Additionally, IPV and ACEs may manifest as psychological (e.g., harsh verbal/coercive control IPV or verbal/emotional childhood abuse) or physical in nature. Isolating profiles of risk associated with these distinct experiences and characteristics may help to identify targets for prevention and intervention. For instance, adult IPV is generally threatening in nature. Therefore, IPV and threat-related ACEs may have similar psychosocial and mental health correlates. Gaining insight into how different patterns and characteristics of exposure to ACEs and IPV impact maternal functioning during pregnancy may have implications for how best to support these women.
One approach for exploring the various permutations of ACEs and IPV is by way of person-centered analytic methods. Unlike variable-centered methods (e.g., factor analysis) that isolate the variance of indicators on specific outcomes, person-centered methods, such as latent profile analysis, establish probabilistically determined subgroups of individuals based on a set of indicators, which may be differentially associated with outcomes.

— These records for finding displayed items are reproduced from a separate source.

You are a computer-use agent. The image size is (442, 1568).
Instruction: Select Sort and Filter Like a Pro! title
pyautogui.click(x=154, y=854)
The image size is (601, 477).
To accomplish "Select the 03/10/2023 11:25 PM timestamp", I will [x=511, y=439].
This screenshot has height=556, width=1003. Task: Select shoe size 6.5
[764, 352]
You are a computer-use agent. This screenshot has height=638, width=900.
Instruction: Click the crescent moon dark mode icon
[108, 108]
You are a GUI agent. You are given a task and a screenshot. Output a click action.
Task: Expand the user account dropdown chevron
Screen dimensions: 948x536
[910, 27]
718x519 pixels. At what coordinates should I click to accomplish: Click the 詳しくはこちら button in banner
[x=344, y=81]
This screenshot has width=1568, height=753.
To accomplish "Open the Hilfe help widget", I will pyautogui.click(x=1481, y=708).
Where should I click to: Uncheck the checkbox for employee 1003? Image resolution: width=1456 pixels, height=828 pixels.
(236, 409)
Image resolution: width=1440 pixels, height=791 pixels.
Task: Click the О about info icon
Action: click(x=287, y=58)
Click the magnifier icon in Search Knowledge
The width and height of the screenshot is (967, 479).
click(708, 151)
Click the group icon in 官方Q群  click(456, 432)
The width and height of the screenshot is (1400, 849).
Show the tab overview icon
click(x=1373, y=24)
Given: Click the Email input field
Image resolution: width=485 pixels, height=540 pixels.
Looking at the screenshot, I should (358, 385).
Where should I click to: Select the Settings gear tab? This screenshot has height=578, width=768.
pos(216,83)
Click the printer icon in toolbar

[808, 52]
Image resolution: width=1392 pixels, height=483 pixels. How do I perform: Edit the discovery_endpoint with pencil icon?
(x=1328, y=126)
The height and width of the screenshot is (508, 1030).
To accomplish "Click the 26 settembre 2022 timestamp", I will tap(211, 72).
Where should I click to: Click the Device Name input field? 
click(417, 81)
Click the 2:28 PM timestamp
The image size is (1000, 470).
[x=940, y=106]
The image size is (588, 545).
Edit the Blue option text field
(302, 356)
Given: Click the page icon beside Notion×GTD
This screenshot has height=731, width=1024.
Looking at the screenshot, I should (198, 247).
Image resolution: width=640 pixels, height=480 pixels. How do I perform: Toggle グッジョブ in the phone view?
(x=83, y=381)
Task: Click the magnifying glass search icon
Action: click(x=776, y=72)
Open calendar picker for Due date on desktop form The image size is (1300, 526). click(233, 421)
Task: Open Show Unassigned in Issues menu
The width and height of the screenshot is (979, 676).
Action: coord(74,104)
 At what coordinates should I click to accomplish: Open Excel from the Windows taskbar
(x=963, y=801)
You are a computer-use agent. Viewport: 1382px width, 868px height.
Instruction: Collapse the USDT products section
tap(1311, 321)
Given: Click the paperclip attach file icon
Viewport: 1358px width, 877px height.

Thus, unlike variable-centered approaches in which variables are the units of analysis and the inter-relationships among variables within a sample are assumed to hold steady, person-centered methods use the individual as the unit of analysis and thus are capable of detecting interindividual differences (Bergman, Magnusson, & El Khouri, 2003; McCutcheon, 1987). This may be especially useful for clarifying the independent or cumulative effects of ACEs and IPV, either of which may be characterized by deprivation or threat and psychological or physical features. Indeed, person-centered models have shown utility for determing whether outcomes differ across patterns of exposure (Cavanaugh et al., 2012); however, this approach has not been used to examine patterns of ACEs, IPV, and characteristics of these experiences in a sample of pregnant women. Person-centered approaches can be especially useful for synthesizing information across multiple risk factors that may lead to improved clinical decision making about targeted interventions.
Therefore, the current study: (1) uses a person-centered approach to empirically classify pregnant women into risk profiles based on indicators of different types and severities of ACEs and past-year IPV; and (2) examines differential associations between risk profiles and a) demographic characteristics, b) stress-related mental health symptoms during pregnancy, c) perceived general and pregnancy-specific stress, d) perceived social support, and e) financial hardship. Financial hardship was examined given that pregnancy increases financial demands and women exposed to IPV may face greater finacial difficulties (Adams et al., 2012; Gilroy et al., 2016). Our sample was drawn from an urban, lower income, and mainly Hispanic/Latinx sample – characteristics that may also increase risk for IPV during pregnancy (Charles & Perreira, 2007; Silverman et al., 2006).
Materials and Methods
Participants and Procedures
The data used in this secondary analysis are from a larger study examining prenatal stress and epigenetic effects on the stress response system in newborns (Grasso, Ford, & Greene, 2019). The study was approved by the institutional review boards of the University of Connecticut School of Medicine, Connecticut Children’s Medical Center, and Hartford Hospital. Pregnant women in their third trimester were invited to participate in the study when attending prenatal care visits at an urban clinic. Women were considered eligible if they were English speaking, having a singleton pregnancy, and planned to deliver at Hartford Hospital. Participants provided informed consent. Among the full sample of 239 women, 14 did not provide information on childhood abuse and neglect and/or IPV, giving a final sample of 225. Participants missing data did not differ from the final sample on age, race/ethnicity, or any other major study variable.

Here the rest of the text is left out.